Progressivement, des principautés russes se libèrent du joug de la Horde d’or et la principauté de Moscou se considère, bien autoritairement, comme une renaissance de la principauté de Kiev. Le chapitre autour de l’avènement des Romanov est suivi de ceux qui pointent notamment la montée en puissance de la Russie tsariste sans oublier de parler de la question sociale (les rigueurs du servage sont encore renforcées au début du XIXe siècle et on a l’apparition d’une assez nombreuse ouvrière à la fin de ce même dernier siècle), le maintien de dispositifs autocratiques. Une demi-douzaine de chapitres conte l’histoire de l’URSS. L’auteur a refusé de s’aventurer sur la période qui suit la dislocation de cette dernière ; on est donc privé d’un regard sur les trente années. Il argumente en disant que l’histoire immédiate n’est que du journalisme, ce qui est placé bien haut les analyses des journalistes et bien bas ce qu’ont peut trouver dans les travaux contemporains de l’Institut d’Histoire du Temps Présent.

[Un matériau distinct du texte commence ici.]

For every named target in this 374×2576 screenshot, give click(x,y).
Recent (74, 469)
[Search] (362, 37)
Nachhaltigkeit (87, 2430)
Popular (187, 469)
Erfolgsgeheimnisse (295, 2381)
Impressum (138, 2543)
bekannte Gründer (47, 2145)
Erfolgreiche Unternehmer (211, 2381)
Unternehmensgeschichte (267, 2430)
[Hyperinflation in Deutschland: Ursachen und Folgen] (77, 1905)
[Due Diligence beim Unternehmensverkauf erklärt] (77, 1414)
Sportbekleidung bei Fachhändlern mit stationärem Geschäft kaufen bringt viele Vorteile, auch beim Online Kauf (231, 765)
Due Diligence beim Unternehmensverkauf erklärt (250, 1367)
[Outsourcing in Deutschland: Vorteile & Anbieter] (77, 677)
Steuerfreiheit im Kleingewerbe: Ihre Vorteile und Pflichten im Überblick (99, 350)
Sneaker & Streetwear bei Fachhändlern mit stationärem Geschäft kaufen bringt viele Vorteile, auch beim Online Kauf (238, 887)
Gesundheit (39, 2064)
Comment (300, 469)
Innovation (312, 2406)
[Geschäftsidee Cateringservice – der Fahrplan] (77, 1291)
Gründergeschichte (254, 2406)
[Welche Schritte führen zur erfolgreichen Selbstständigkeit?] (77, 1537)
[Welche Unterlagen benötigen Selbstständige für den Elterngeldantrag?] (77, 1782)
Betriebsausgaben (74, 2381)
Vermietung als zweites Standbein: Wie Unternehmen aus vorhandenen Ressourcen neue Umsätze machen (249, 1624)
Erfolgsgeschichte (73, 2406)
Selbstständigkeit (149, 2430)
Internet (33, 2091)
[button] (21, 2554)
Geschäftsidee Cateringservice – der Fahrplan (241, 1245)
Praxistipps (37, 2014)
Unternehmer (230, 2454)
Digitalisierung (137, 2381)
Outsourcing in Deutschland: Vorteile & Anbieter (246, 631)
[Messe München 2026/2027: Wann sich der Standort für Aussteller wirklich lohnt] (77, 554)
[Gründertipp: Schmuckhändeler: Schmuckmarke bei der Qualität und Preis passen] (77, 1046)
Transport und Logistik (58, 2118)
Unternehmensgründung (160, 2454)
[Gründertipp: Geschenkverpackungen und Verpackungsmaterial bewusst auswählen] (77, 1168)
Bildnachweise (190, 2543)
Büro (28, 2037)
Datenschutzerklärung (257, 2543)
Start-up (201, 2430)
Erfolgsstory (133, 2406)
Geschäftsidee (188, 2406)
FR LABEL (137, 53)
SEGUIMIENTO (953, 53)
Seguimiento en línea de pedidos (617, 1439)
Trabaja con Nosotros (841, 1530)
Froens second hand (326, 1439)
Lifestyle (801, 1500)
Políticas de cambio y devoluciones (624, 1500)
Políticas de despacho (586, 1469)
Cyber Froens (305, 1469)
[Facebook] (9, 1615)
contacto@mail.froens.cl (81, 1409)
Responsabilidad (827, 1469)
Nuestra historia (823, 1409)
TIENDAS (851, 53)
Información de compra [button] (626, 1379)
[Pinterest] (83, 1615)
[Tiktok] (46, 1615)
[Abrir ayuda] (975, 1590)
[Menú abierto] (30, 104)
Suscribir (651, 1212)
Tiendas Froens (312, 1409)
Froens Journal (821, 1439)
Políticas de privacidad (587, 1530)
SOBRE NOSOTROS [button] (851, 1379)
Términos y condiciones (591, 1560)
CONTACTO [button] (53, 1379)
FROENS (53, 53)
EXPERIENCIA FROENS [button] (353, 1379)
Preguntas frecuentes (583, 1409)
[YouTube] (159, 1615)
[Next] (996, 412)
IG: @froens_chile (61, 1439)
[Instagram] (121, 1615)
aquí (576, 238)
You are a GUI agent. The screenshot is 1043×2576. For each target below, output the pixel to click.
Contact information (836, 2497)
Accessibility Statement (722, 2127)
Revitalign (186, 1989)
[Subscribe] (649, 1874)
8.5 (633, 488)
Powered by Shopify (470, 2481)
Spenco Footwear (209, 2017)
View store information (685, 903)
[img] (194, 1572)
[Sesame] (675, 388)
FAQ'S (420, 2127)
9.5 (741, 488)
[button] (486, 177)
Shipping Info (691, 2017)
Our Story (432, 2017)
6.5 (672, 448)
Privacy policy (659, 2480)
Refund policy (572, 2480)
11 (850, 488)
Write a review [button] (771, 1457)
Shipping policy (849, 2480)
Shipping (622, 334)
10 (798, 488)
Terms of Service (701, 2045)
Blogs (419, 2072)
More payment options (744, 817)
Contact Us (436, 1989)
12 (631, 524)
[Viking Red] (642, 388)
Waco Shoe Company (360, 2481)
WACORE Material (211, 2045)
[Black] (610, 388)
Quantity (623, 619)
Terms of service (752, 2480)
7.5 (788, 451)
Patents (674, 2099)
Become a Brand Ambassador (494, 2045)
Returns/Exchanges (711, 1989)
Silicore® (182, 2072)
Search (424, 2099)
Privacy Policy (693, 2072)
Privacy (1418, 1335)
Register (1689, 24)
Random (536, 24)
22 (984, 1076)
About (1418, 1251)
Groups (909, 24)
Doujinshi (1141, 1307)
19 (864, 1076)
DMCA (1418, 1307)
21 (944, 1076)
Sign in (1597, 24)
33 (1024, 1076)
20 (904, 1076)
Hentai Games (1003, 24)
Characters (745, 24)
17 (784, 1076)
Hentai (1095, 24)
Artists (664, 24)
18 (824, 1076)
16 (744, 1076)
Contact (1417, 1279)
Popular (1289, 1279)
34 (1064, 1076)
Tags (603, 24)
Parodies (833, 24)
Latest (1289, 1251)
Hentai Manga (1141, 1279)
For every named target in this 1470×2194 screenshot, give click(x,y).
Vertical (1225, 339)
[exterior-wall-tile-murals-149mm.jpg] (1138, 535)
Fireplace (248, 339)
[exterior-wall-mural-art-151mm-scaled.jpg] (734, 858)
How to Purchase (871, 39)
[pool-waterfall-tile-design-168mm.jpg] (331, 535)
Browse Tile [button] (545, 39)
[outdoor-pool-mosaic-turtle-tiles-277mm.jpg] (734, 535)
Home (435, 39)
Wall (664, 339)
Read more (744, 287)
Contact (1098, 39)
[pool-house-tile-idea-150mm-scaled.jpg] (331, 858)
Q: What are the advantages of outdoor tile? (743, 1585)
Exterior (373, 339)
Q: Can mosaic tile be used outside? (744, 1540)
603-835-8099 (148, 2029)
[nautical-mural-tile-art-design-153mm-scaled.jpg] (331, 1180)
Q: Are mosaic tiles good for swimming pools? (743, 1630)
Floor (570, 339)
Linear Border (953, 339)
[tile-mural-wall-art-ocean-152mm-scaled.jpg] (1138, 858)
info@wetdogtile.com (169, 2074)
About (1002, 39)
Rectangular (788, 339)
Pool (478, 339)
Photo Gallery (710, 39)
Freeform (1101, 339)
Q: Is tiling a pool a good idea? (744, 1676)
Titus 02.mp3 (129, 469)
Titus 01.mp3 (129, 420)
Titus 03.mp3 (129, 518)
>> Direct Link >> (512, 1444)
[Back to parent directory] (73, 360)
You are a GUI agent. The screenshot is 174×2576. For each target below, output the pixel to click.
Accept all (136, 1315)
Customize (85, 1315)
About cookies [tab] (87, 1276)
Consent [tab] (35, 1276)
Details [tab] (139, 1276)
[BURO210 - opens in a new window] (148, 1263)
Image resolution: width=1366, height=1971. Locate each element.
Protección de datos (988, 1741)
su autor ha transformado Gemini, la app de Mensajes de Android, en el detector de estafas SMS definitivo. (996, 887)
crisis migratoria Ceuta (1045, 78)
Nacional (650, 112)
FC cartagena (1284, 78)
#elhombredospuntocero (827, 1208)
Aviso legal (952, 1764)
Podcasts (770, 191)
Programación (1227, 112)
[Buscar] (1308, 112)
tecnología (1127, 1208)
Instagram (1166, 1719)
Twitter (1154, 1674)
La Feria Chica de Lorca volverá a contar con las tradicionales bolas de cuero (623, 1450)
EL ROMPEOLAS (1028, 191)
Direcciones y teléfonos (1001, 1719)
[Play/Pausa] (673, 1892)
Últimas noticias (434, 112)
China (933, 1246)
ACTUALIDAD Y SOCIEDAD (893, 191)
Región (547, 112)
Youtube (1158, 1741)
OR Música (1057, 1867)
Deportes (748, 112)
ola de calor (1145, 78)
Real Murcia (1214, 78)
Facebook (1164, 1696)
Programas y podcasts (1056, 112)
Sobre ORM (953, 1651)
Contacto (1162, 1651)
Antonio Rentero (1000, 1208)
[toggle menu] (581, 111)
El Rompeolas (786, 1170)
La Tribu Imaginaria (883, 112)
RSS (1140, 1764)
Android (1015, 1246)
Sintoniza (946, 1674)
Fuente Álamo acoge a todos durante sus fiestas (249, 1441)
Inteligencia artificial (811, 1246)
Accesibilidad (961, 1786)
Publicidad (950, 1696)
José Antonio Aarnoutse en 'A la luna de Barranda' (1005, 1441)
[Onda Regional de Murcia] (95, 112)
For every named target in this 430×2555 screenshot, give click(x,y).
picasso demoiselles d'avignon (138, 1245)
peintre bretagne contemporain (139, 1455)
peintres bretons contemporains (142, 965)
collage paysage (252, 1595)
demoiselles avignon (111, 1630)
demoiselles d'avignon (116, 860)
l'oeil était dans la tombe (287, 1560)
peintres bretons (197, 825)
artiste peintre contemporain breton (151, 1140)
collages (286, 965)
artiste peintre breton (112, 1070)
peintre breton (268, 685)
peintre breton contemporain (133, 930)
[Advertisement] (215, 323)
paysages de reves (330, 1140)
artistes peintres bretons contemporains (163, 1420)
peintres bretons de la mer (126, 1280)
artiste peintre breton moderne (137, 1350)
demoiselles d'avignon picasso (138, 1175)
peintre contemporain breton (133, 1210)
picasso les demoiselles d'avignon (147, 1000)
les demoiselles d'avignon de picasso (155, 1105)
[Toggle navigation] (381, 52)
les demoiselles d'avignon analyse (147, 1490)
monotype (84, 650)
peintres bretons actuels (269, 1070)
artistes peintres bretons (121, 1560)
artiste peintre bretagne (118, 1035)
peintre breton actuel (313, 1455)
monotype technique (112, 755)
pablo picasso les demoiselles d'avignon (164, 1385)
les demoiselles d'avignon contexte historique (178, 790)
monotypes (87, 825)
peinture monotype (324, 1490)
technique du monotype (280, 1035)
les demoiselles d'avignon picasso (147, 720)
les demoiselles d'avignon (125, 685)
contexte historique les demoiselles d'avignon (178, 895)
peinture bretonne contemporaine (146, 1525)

Toutefois la conclusion donne un portrait quasi hagiographique de Vladimir Poutine. Citons en particulier ceci : « Enfin, en 2020, il a annoncé une profonde réforme de la Constitution afin de mettre en place une démocratie fondée sur les principes de Montesquieu : la séparation des pouvoirs. Vladimir Poutine a en effet bien compris que l’image d’une présidence dictatoriale diffusée par les Occidentaux ne pouvait être modifiée qu’en transformant radicalement le "pouvoir autoritaire présidentiel". La Russie se met en marche vers la démocratie » (page 521).
Rappelons que la réforme de 2020 a pour but essentiel de permettre à Poutine de se maintenir au pouvoir jusqu’en 2036, l'année de ses 84 ans et qu’en l'état du droit, M. Poutine aurait dû se retirer de la présidence en 2024. On sait que l’auteur est un spécialiste de l’histoire médiévale de la Russie et qu’il existe des historiens des débuts de la période ottomane qui nient le génocide des Arméniens, tel Gilles Veinstein. D’une part cet été 2020, on a appris l'arrestation, sous un prétexte fallacieux, de Sergueï Fourgal le gouverneur élu à Khabarovsk, grande ville de l'Extrême-Orient russe et d’un autre côté l’avocat Alexeï Anatolievitch Navalny, opposant au régime, a été victime d’empoisonnement, après l'absorption d'un thé à l'aéroport de Tomsk.
Nous livrer une histoire bien vulgarisée de la Russie des origines à nos jours en cinq cents pages est une belle performance et nombre de lecteurs de cet ouvrage retourneront ponctuellement à un de ses chapitres à l’occasion. Ceux qui regardent actuellement l’adaptation anglaise du roman Guerre et paix de Tolstoï liront en particulier avec intérêt ce qui est dit pages 203 à 205 sur la bataille de Borodino (avec un passage de troupes prussiennes des Français vers les Russes, certes anecdotique mais significatif) et autour de la manœuvre originale de Koutouzov vers le village de Tarantino qui en battant des soldats commandés par Murat, outre d’empêcher les armées françaises de s’emparer de subsistances et de ravitaillement des régions de Toula et Kalouga, coupe Napoléon du contact avec la majorité de ses troupes.